**Exercise tasks:**
**a)** Summarize the blog passage in two sentences.
**b)** Copy out the stretch of the blog passage from "I took Thanksgiving" through "it was great.", putting "salmon" in place of "steak".

**Document passage:**
##############################

Anyway, the problem is that it's a full 8 x 10 page set in landscape (a 90 degree rotation), and I want my beautiful book to be 4.5 " wide by 8" long. And I'm not THAT good at InDesign. I think I'm going to resort to old fashioned handiwork and make that poem the center 2 pages, so they open into one poem. You'll have to rotate the book to see it, but it should work. This means I'll have to number pages by hand, since I don't know a way to accomplish this rotational trick in InDesign. 
Anyway, I'm very excited about this book. This is the first poetry class I've ever taken and it's been amazing. Not only can I occasionally turn out a good poem, everything I've learned this semester translates into better short fiction, which is my true love (and the only true love for the moment).
Keep an eye on this site: I'll post the link to the Communal Writing Experiment result shortly. It's at the top of my list.

Friday, November 26, 2010

After Thanksgiving

I took Thanksgiving day off, one of the few days this semester that I haven't done any work on a school project or written anything, school related or not. My Thanksgiving was non-traditional, I watched Macy's parade by myself, talked on the phone for several hours, then went to friends to hang out before we went out to dinner. Dinner was late for Thanksgiving, or at least for what my Thanksgivings were before widowhood, and none of us ordered the traditional turkey dinner. I had steak. And it was great.
But for some reason, I couldn't go to sleep (and yet I still didn't do any schoolwork). I last looked at the clock at 3:56 AM. Woke up today at 10:30 and am just starting to get going (it's 5 PM). But I did think about school. Do teenagers do that? I decided on a linear electronic publication on a new website, with pictures and author links, for the communal experiment text. Now I'm writing this instead of working on the site, but I'll get there. For once, I know where I'm going, at least for a little while.

##############################

**Records:**
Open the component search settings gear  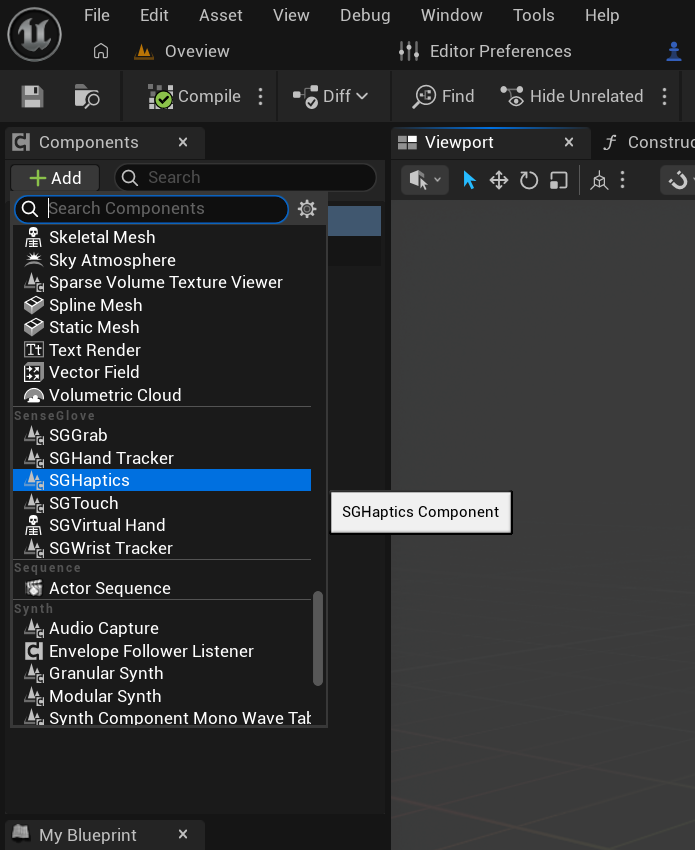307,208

##############################

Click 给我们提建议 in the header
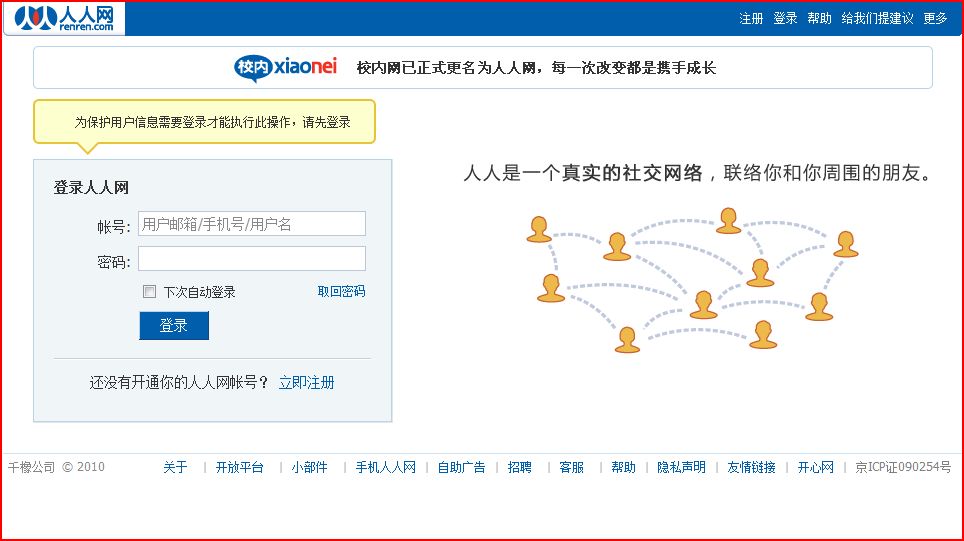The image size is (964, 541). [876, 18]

##############################

**Answers for each item:**
**a)** The writer plans to make a landscape poem the center two pages of a book meant to be 4.5" wide by 8" long, numbering the pages by hand, and says this first poetry class has improved their short fiction. After a non-traditional Thanksgiving with a steak dinner and a night of little sleep, the writer decided to present the communal experiment text as a linear electronic publication on a new website.

**b)**
I took Thanksgiving day off, one of the few days this semester that I haven't done any work on a school project or written anything, school related or not. My Thanksgiving was non-traditional, I watched Macy's parade by myself, talked on the phone for several hours, then went to friends to hang out before we went out to dinner. Dinner was late for Thanksgiving, or at least for what my Thanksgivings were before widowhood, and none of us ordered the traditional turkey dinner. I had salmon. And it was great.